Structure and stability of trapped atomic boson-fermion mixtures

TL;DR

This paper investigates the structure, stability, and phase behavior of trapped boson-fermion atomic mixtures at zero temperature, highlighting the effects of interactions and identifying critical conditions for collapse and separation.

Contribution

It introduces a modified Gross-Pitaevskii framework that self-consistently includes fermionic mean-field effects, providing new insights into mixture stability and phase diagrams.

Findings

Critical particle numbers for collapse due to attractive interactions.

Conditions for spatial component separation.

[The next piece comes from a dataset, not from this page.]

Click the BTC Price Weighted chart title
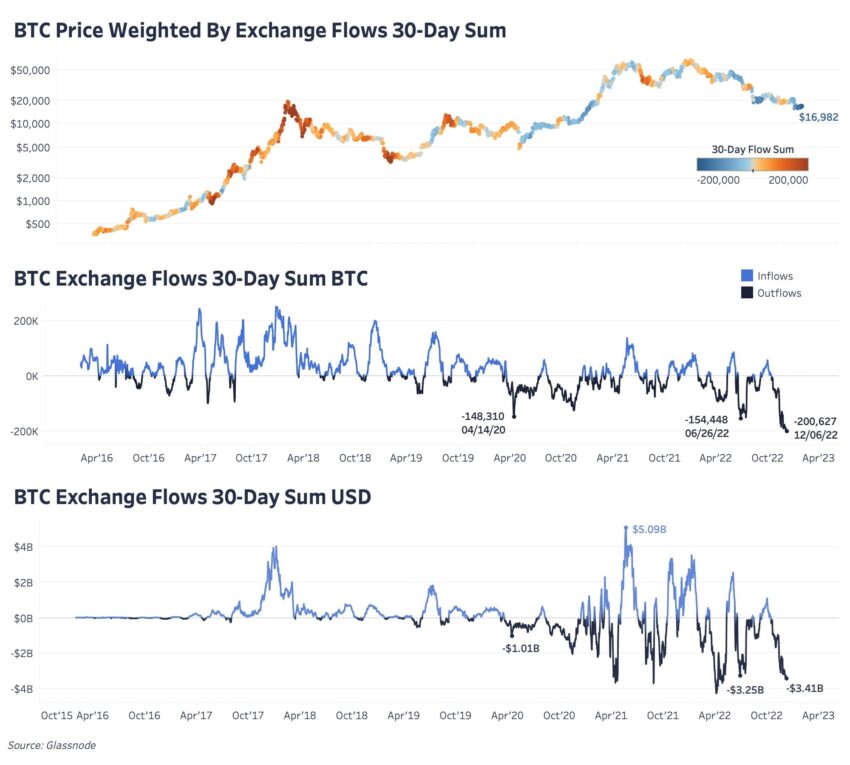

Complex phase diagram influenced by boson-boson and boson-fermion interactions.

Abstract

The structure of binary mixtures of bosonic and fermionic atoms in an external trapping potential at zero temperature is studied on the basis of a modified Gross-Pitaevskii equation for the bosonic component which self-consistently includes the mean-field interaction generated by the fermionic cloud. The density of the fermionic component is described within the Thomas-Fermi approximation. The influence of the boson-boson and the boson-fermion s-wave interaction on the density profiles and the stability of the mixture is investigated systematically. Critical particle numbers for the mean-field collapse caused either by attractive boson-boson or by attractive boson-fermion interactions and for the onset of spatial component separation are discussed. It is shown that the interplay between the boson-boson and the boson-fermion interaction generates a rich and complex phase diagram. Finally, the specific properties and prospects of the boson-fermion mixtures available in present experiments are addressed.